None of that had prepared her for watching Sarnav Kish's wives train together.
They moved like a single organism. Seven women with different abilities, different backgrounds, different combat styles, flowing around each other with perfect coordination. No verbal communication. No hand signals. Just an instinctive awareness of where each other would be.
Ishani's light blades carved patterns in the air while Nisha's nature magic created obstacles for her to navigate. The blades hummed with energy, leaving trails of golden light that faded slowly. Minji's illusions spawned phantom attackers that the others dispatched with casual efficiency, each woman knowing exactly which illusions were fake because the others told them somehow. Ananya's rhythm magic kept them all synchronized, a beat Zara could almost feel thrumming through the training ground.
And Sana, the healer, moved between them with a different purpose. Not fighting, but supporting. Her Holy Light wrapped around the others in subtle ways, enhancing their recovery, keeping them at peak performance. The Japanese woman seemed to anticipate injuries before they happened, moving to assist before the need became obvious.
Most remarkably, through it all, they talked. Laughed. Teased each other about yesterday's sparring session.

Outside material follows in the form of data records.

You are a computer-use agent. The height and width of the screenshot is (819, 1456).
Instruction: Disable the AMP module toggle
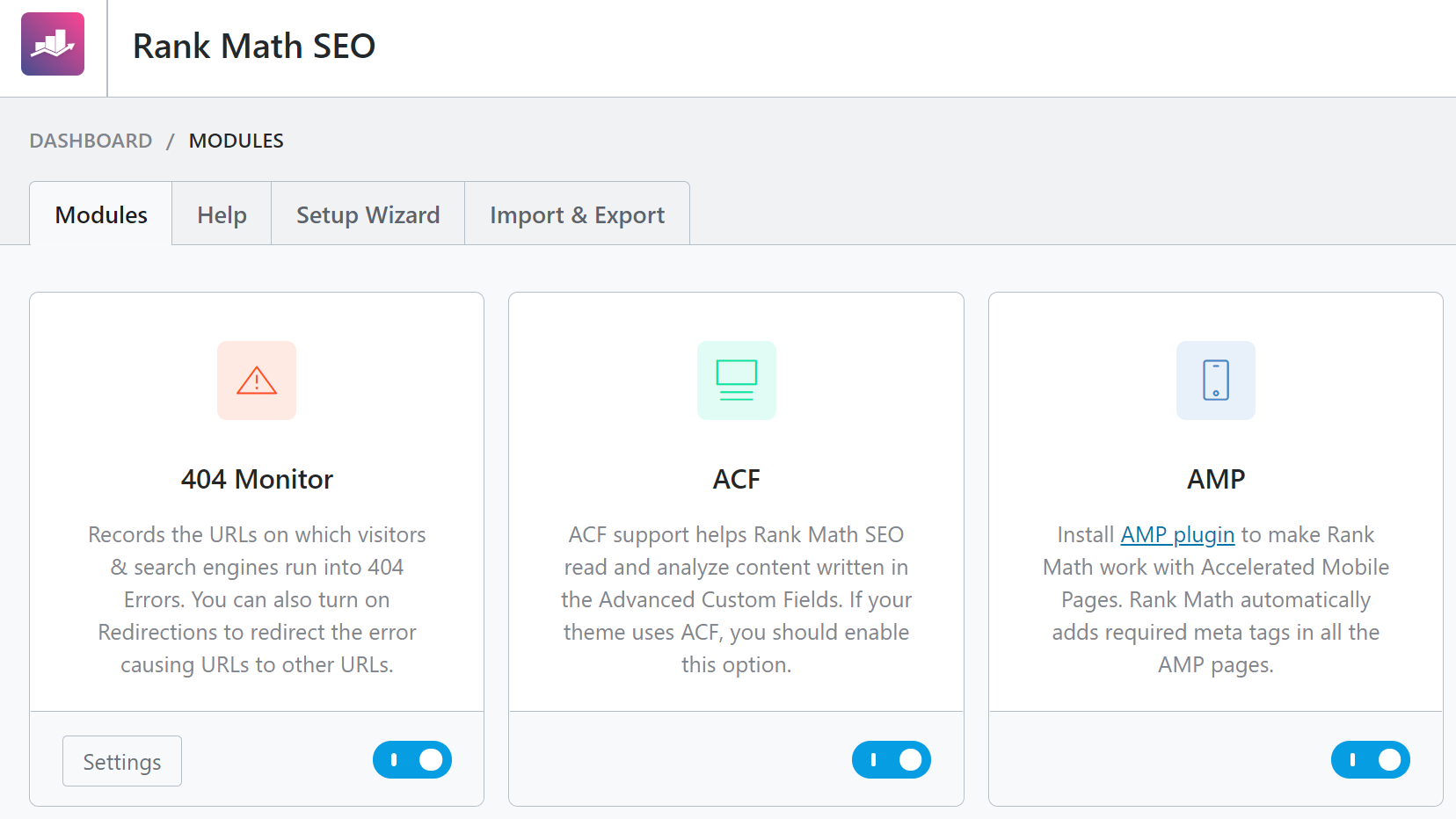(1370, 759)
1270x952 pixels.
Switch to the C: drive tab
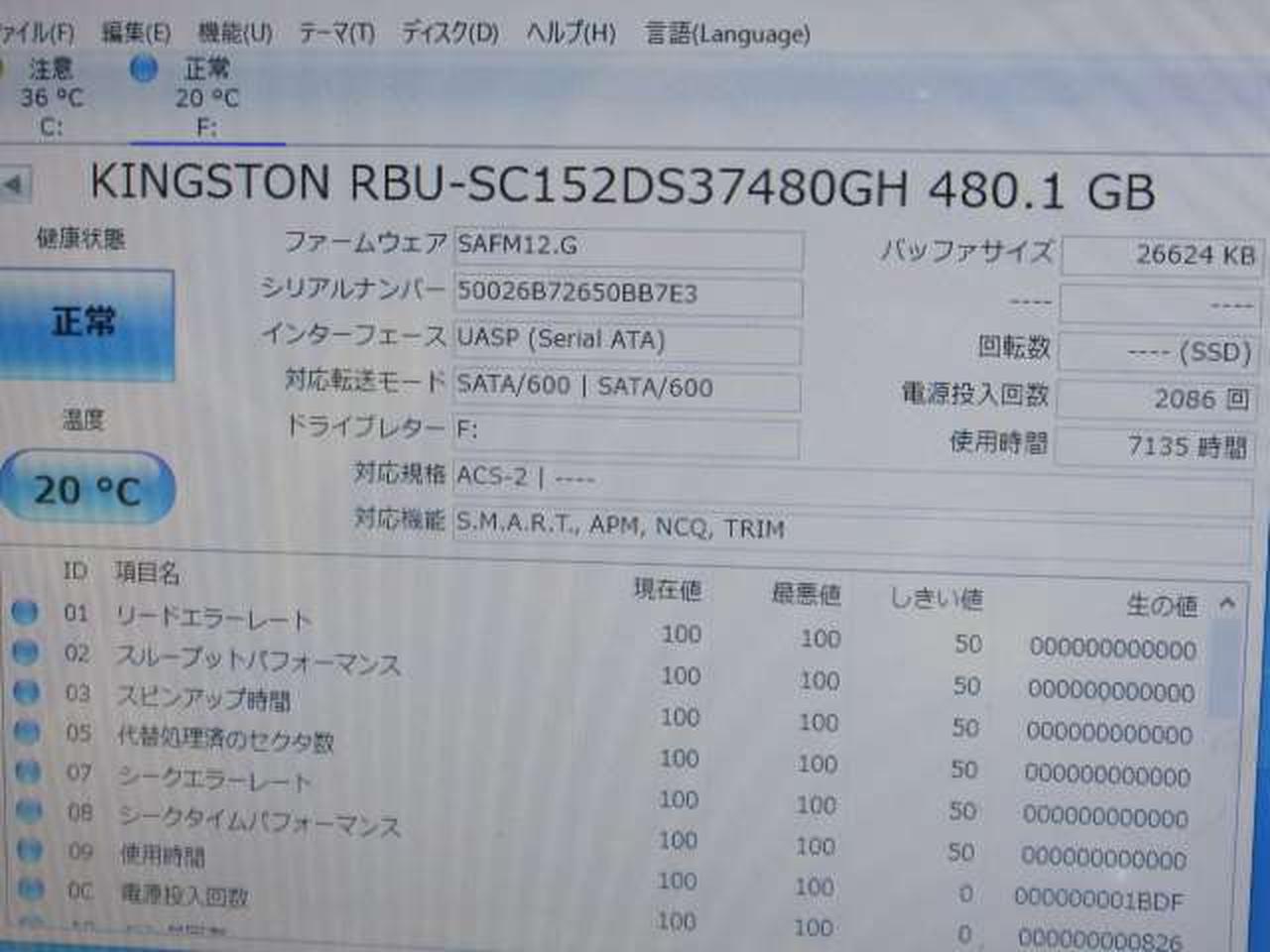coord(51,97)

"Ishani, you almost took my head off with that last swing," Minji complained, dodging a nature construct.
"Maybe don't teleport into my attack pattern then."
"It was an illusion! You should have known!"
"Hard to tell when you're showing off."
Zara made mental notes. The banter wasn't distraction. It was confidence. They trusted each other so completely that they could focus on conversation while executing combat maneuvers that would have challenged her best operatives.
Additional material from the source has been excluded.